[Exercise directions] For the material below, output exactly the span from the line with "You are a GUI" to the line with "Task: Click the lock editing padlock icon", including both, and nothing besides.
Top of Information supplied
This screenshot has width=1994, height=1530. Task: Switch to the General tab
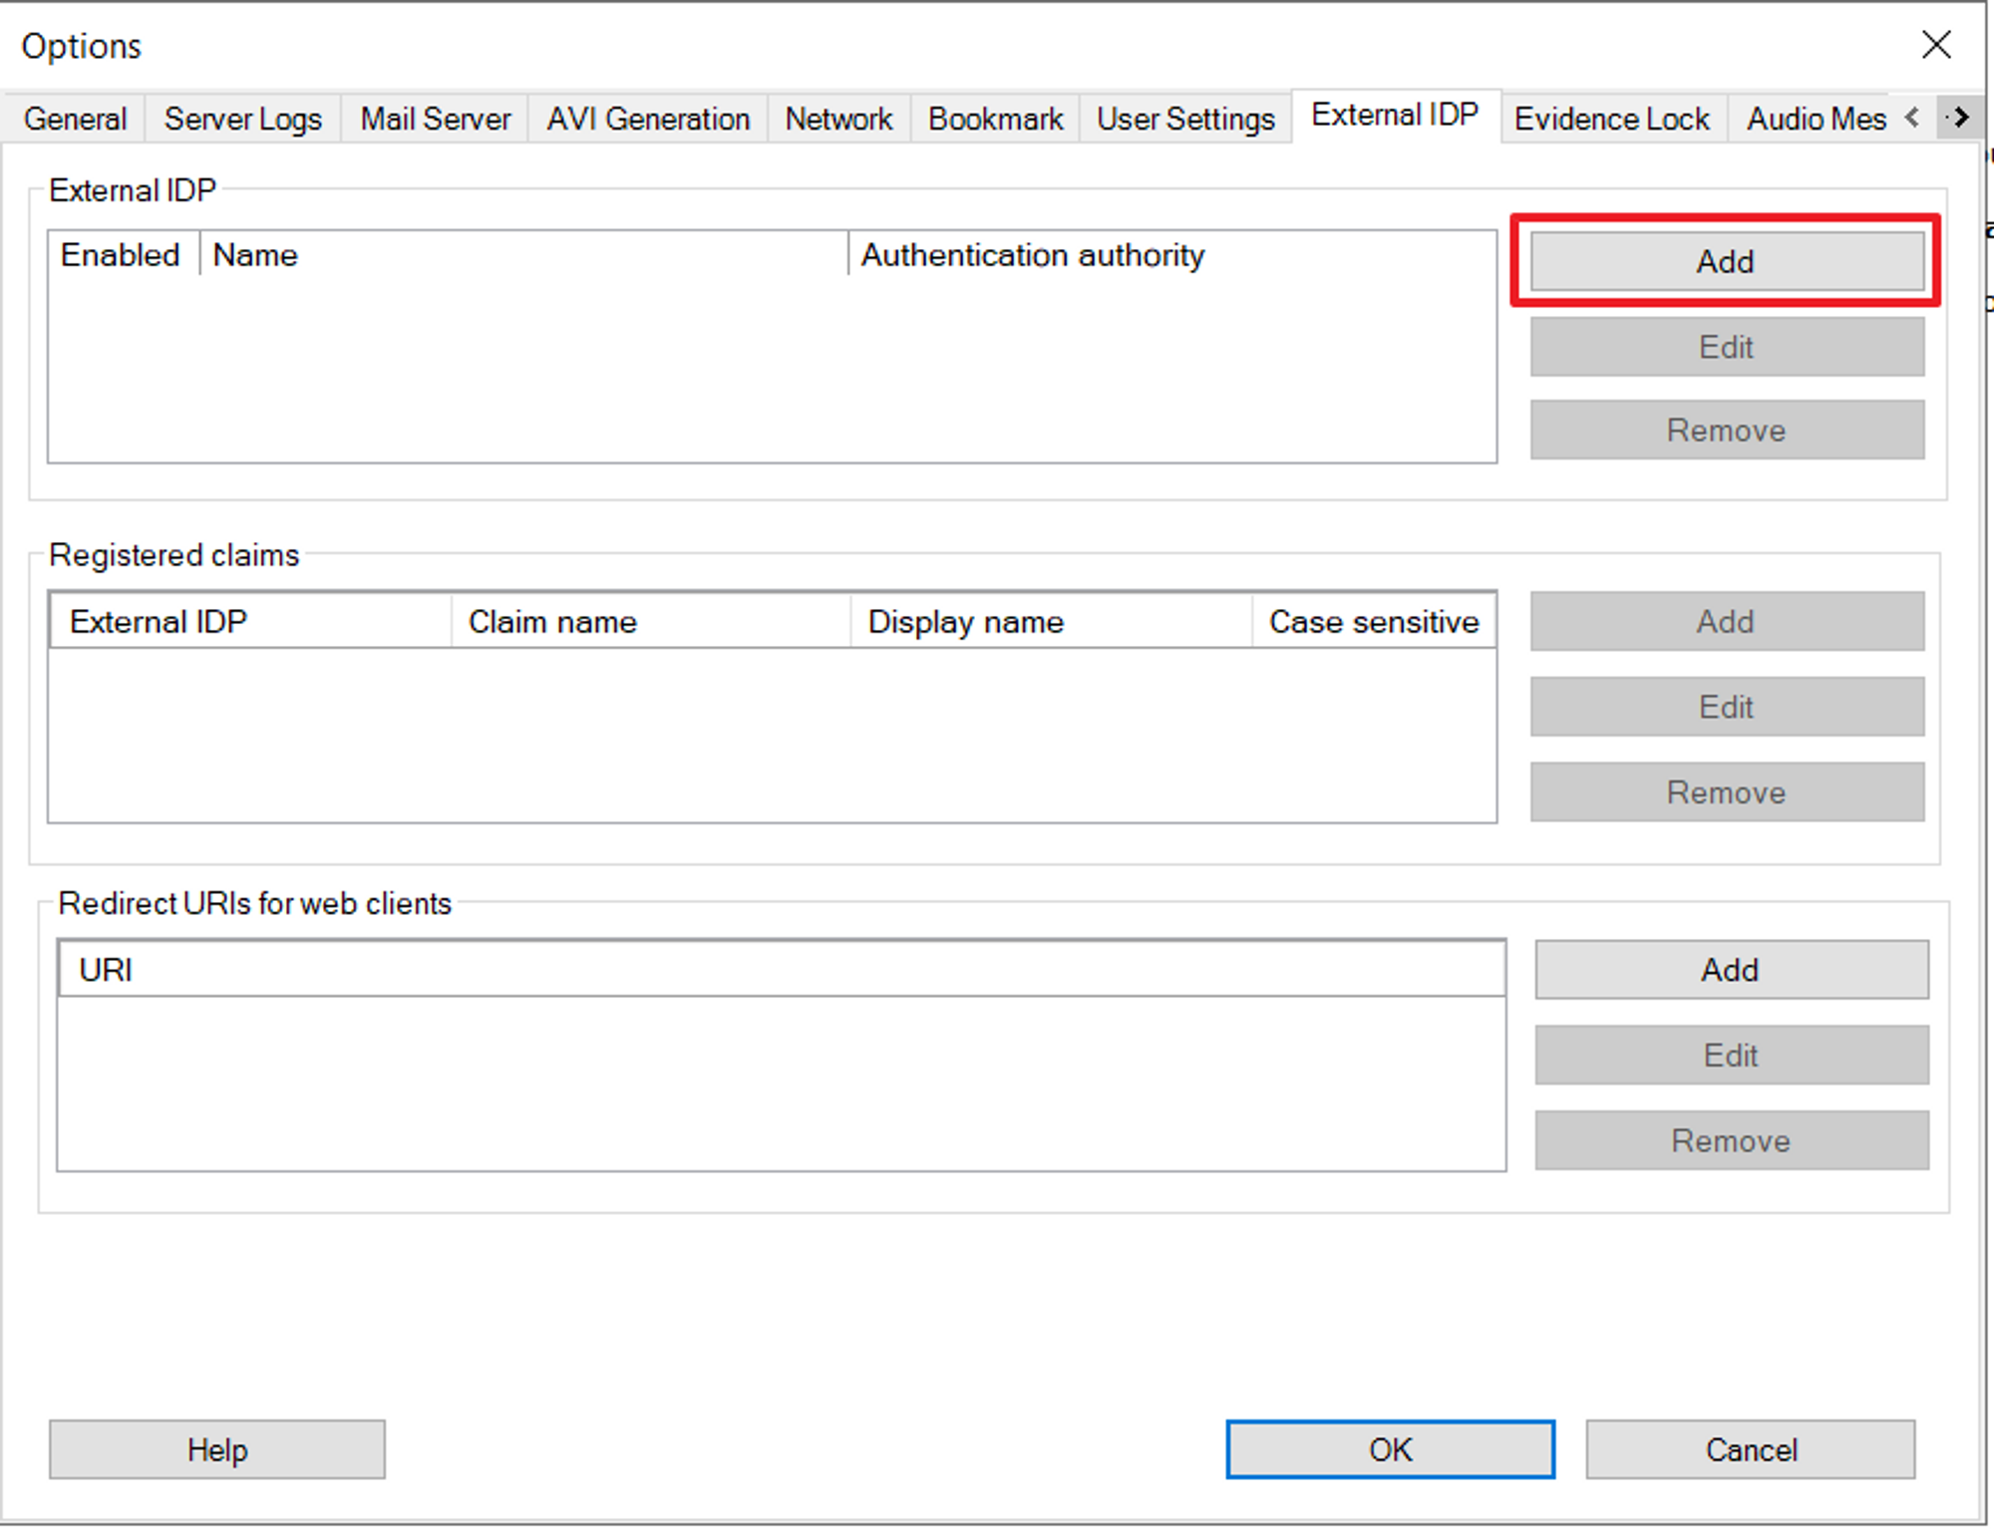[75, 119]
Bottom of Information supplied
Top of Information supplied
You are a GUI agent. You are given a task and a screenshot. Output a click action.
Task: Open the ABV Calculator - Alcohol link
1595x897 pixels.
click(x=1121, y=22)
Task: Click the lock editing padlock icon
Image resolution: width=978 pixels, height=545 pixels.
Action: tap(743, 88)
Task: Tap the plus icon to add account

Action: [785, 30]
Bottom of Information supplied
[Your solution]
You are a GUI agent. You are given a task and a screenshot. Output a click action.
Task: Open the ABV Calculator - Alcohol link
1595x897 pixels.
click(x=1121, y=22)
Task: Click the lock editing padlock icon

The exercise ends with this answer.